*Given task*
Rewrite the listing below as a Markdown table with the columns Row and Line. Give each non-blank line its own row, numbered in order.

*Records shown*
**********

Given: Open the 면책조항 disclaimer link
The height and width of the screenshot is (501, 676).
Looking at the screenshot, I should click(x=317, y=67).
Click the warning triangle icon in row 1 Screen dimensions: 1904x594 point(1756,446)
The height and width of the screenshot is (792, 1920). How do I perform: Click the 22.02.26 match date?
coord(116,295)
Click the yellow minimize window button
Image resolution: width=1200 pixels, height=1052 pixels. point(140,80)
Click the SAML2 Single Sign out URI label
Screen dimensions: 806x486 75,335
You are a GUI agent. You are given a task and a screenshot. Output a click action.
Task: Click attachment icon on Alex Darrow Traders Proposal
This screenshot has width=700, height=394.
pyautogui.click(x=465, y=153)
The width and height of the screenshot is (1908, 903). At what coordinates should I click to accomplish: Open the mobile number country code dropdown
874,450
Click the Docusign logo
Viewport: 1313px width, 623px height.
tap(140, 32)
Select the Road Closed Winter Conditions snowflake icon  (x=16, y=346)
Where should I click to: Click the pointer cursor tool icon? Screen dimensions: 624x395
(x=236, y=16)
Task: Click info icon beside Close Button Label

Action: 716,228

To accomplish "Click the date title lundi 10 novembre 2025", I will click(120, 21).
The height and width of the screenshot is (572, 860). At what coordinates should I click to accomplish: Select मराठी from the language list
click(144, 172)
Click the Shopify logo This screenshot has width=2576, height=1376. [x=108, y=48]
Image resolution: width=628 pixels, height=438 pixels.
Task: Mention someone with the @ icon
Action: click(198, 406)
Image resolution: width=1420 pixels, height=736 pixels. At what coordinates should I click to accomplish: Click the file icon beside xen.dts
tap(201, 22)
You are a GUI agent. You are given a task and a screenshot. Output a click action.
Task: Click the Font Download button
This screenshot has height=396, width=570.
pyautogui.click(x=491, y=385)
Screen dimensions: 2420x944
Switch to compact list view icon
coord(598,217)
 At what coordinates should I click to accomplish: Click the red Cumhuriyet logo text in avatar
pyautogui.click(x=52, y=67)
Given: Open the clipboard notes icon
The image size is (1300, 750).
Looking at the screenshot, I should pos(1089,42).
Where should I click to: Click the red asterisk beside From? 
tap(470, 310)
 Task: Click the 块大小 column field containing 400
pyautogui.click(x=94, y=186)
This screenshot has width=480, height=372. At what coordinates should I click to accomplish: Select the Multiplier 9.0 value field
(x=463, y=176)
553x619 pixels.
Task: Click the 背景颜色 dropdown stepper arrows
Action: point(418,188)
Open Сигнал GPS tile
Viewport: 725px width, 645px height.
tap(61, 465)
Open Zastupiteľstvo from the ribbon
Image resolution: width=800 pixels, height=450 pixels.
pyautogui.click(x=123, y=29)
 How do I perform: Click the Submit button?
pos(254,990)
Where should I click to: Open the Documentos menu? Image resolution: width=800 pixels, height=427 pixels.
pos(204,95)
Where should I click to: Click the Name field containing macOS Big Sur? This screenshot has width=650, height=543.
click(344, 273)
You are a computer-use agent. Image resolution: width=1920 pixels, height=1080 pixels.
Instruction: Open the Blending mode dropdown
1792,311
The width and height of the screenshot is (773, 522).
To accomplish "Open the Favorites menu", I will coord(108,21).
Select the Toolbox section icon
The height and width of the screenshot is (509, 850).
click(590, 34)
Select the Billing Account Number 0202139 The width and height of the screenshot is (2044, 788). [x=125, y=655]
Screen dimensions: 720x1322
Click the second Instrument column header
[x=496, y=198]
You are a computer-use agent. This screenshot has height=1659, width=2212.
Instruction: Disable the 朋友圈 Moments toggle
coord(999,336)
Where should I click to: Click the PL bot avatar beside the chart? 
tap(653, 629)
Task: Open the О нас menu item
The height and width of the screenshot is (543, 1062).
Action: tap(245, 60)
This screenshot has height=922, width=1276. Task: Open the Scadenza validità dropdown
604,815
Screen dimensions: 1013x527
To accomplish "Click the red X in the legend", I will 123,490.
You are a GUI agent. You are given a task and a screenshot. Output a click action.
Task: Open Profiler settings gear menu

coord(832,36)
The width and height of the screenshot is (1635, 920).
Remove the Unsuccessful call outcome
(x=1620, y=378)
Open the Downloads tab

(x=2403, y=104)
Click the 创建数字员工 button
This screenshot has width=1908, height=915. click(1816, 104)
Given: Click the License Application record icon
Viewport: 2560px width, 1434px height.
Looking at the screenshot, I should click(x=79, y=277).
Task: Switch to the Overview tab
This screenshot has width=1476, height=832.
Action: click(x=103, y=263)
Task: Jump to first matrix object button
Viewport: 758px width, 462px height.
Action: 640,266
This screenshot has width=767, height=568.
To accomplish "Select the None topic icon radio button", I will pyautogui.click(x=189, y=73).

**********

*Task result*
| Row | Line |
|---|---|
| 1 | Given: Open the 면책조항 disclaimer link |
| 2 | The height and width of the screenshot is (501, 676). |
| 3 | Looking at the screenshot, I should click(x=317, y=67). |
| 4 | Click the warning triangle icon in row 1 Screen dimensions: 1904x594 point(1756,446) |
| 5 | The height and width of the screenshot is (792, 1920). How do I perform: Click the 22.02.26 match date? |
| 6 | coord(116,295) |
| 7 | Click the yellow minimize window button |
| 8 | Image resolution: width=1200 pixels, height=1052 pixels. point(140,80) |
| 9 | Click the SAML2 Single Sign out URI label |
| 10 | Screen dimensions: 806x486 75,335 |
| 11 | You are a GUI agent. You are given a task and a screenshot. Output a click action. |
| 12 | Task: Click attachment icon on Alex Darrow Traders Proposal |
| 13 | This screenshot has width=700, height=394. |
| 14 | pyautogui.click(x=465, y=153) |
| 15 | The width and height of the screenshot is (1908, 903). At what coordinates should I click to accomplish: Open the mobile number country code dropdown |
| 16 | 874,450 |
| 17 | Click the Docusign logo |
| 18 | Viewport: 1313px width, 623px height. |
| 19 | tap(140, 32) |
| 20 | Select the Road Closed Winter Conditions snowflake icon  (x=16, y=346) |
| 21 | Where should I click to: Click the pointer cursor tool icon? Screen dimensions: 624x395 |
| 22 | (x=236, y=16) |
| 23 | Task: Click info icon beside Close Button Label |
| 24 | Action: 716,228 |
| 25 | To accomplish "Click the date title lundi 10 novembre 2025", I will click(120, 21). |
| 26 | The height and width of the screenshot is (572, 860). At what coordinates should I click to accomplish: Select मराठी from the language list |
| 27 | click(144, 172) |
| 28 | Click the Shopify logo This screenshot has width=2576, height=1376. [x=108, y=48] |
| 29 | Image resolution: width=628 pixels, height=438 pixels. |
| 30 | Task: Mention someone with the @ icon |
| 31 | Action: click(198, 406) |
| 32 | Image resolution: width=1420 pixels, height=736 pixels. At what coordinates should I click to accomplish: Click the file icon beside xen.dts |
| 33 | tap(201, 22) |
| 34 | You are a GUI agent. You are given a task and a screenshot. Output a click action. |
| 35 | Task: Click the Font Download button |
| 36 | This screenshot has height=396, width=570. |
| 37 | pyautogui.click(x=491, y=385) |
| 38 | Screen dimensions: 2420x944 |
| 39 | Switch to compact list view icon |
| 40 | coord(598,217) |
| 41 |  At what coordinates should I click to accomplish: Click the red Cumhuriyet logo text in avatar |
| 42 | pyautogui.click(x=52, y=67) |
| 43 | Given: Open the clipboard notes icon |
| 44 | The image size is (1300, 750). |
| 45 | Looking at the screenshot, I should pos(1089,42). |
| 46 | Where should I click to: Click the red asterisk beside From?  |
| 47 | tap(470, 310) |
| 48 |  Task: Click the 块大小 column field containing 400 |
| 49 | pyautogui.click(x=94, y=186) |
| 50 | This screenshot has width=480, height=372. At what coordinates should I click to accomplish: Select the Multiplier 9.0 value field |
| 51 | (x=463, y=176) |
| 52 | 553x619 pixels. |
| 53 | Task: Click the 背景颜色 dropdown stepper arrows |
| 54 | Action: point(418,188) |
| 55 | Open Сигнал GPS tile |
| 56 | Viewport: 725px width, 645px height. |
| 57 | tap(61, 465) |
| 58 | Open Zastupiteľstvo from the ribbon |
| 59 | Image resolution: width=800 pixels, height=450 pixels. |
| 60 | pyautogui.click(x=123, y=29) |
| 61 |  How do I perform: Click the Submit button? |
| 62 | pos(254,990) |
| 63 | Where should I click to: Open the Documentos menu? Image resolution: width=800 pixels, height=427 pixels. |
| 64 | pos(204,95) |
| 65 | Where should I click to: Click the Name field containing macOS Big Sur? This screenshot has width=650, height=543. |
| 66 | click(344, 273) |
| 67 | You are a computer-use agent. Image resolution: width=1920 pixels, height=1080 pixels. |
| 68 | Instruction: Open the Blending mode dropdown |
| 69 | 1792,311 |
| 70 | The width and height of the screenshot is (773, 522). |
| 71 | To accomplish "Open the Favorites menu", I will coord(108,21). |
| 72 | Select the Toolbox section icon |
| 73 | The height and width of the screenshot is (509, 850). |
| 74 | click(590, 34) |
| 75 | Select the Billing Account Number 0202139 The width and height of the screenshot is (2044, 788). [x=125, y=655] |
| 76 | Screen dimensions: 720x1322 |
| 77 | Click the second Instrument column header |
| 78 | [x=496, y=198] |
| 79 | You are a computer-use agent. This screenshot has height=1659, width=2212. |
| 80 | Instruction: Disable the 朋友圈 Moments toggle |
| 81 | coord(999,336) |
| 82 | Where should I click to: Click the PL bot avatar beside the chart?  |
| 83 | tap(653, 629) |
| 84 | Task: Open the О нас menu item |
| 85 | The height and width of the screenshot is (543, 1062). |
| 86 | Action: tap(245, 60) |
| 87 | This screenshot has height=922, width=1276. Task: Open the Scadenza validità dropdown |
| 88 | 604,815 |
| 89 | Screen dimensions: 1013x527 |
| 90 | To accomplish "Click the red X in the legend", I will 123,490. |
| 91 | You are a GUI agent. You are given a task and a screenshot. Output a click action. |
| 92 | Task: Open Profiler settings gear menu |
| 93 | coord(832,36) |
| 94 | The width and height of the screenshot is (1635, 920). |
| 95 | Remove the Unsuccessful call outcome |
| 96 | (x=1620, y=378) |
| 97 | Open the Downloads tab |
| 98 | (x=2403, y=104) |
| 99 | Click the 创建数字员工 button |
| 100 | This screenshot has width=1908, height=915. click(1816, 104) |
| 101 | Given: Click the License Application record icon |
| 102 | Viewport: 2560px width, 1434px height. |
| 103 | Looking at the screenshot, I should click(x=79, y=277). |
| 104 | Task: Switch to the Overview tab |
| 105 | This screenshot has width=1476, height=832. |
| 106 | Action: click(x=103, y=263) |
| 107 | Task: Jump to first matrix object button |
| 108 | Viewport: 758px width, 462px height. |
| 109 | Action: 640,266 |
| 110 | This screenshot has width=767, height=568. |
| 111 | To accomplish "Select the None topic icon radio button", I will pyautogui.click(x=189, y=73). |